The corporate forces that have commodified the natural world for profit have also commodified human beings. We are as expendable to global corporations as the Barrier Reef or the great sequoias. These corporations and ruling elites, which have orchestrated the largest transference of wealth upward in human history, with globe’s richest 1 percent owning half the world’s wealth, kneel, and force us to kneel, before the dictates of the global marketplace. They have seized control of our governments, extinguishing democracy, corrupting law and building alliances with neofascists and authoritarians as the ruling ideology of neoliberalism is exposed as a con. They have constructed pervasive and sophisticated systems of internal security, wholesale surveillance and militarized police, along with criminalizing poverty, to crush dissent.
These corporate capitalists are the modern versions of the Canaanite priests who served the biblical idol Moloch, which demanded child sacrifice. And, as in this ancient Canaanite religion it is our children who are being sacrificed to these “mute idols,” as 1 Corinthians puts it. Their future is being taken from them. These corporate forces are, in biblical terms, forces of death. They will, unchecked, create more human misery and death than the evils of Nazism and Stalinism combined.

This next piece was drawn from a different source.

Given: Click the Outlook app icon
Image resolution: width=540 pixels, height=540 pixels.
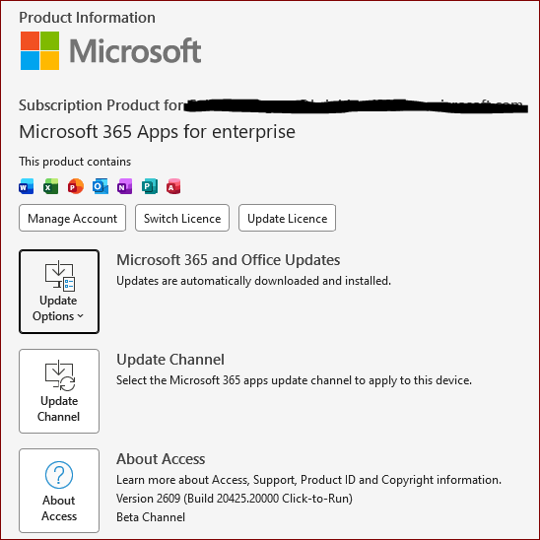Looking at the screenshot, I should (x=101, y=186).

“Actually, I hardly feel constrained to try and make head or tail of this condition of the world,” Walter Benjamin wrote. “On this planet a great number of civilizations have perished in blood and horror. Naturally, one must wish for the planet that one day it will experience a civilization that has abandoned blood and horror; in fact, I am … inclined to assume that our planet is waiting for this. But it is terribly doubtful whether we can bring such a present to its hundred or four-hundred-millionth birthday party. And if we don’t, the planet will finally punish us, its unthoughtful well-wishers, by presenting us with the Last Judgment.”
Religious belief, to be relevant, must be grounded in this concrete and bitter human reality. It must name radical evil, not as an amorphous theological concept, but as Christ did when he named the evils of the rich, the Pharisees and the Roman Empire. It must eschew self-preservation, for only he who loses his life can save it, in the mortal struggle against the forces of death. It must speak in a negative, critical voice, like the Hebrew prophets, condemning the dominant corporate culture. The point of faith is not to give us hope. It is to name and defy the forces of death. Faith is not centered around the question “How is it with me?” This is part of the narcissism of the dominant culture. Faith does not reside in infantile fantasies about inevitable human progress or personal schemes for unachievable happiness. Faith defies magical thinking. It defies our cultural and historical amnesia. It is the counterweight to the conditioned helplessness peddled by mass culture, the flight from reality that ensures our capitulation and our immolation on the altar of Moloch. Faith, finally, is about the belief, as Daniel Berrigan once told me, that the good draws to it the good, even if all the empirical evidence around us says otherwise. We demand justice not because we will win, but because we must.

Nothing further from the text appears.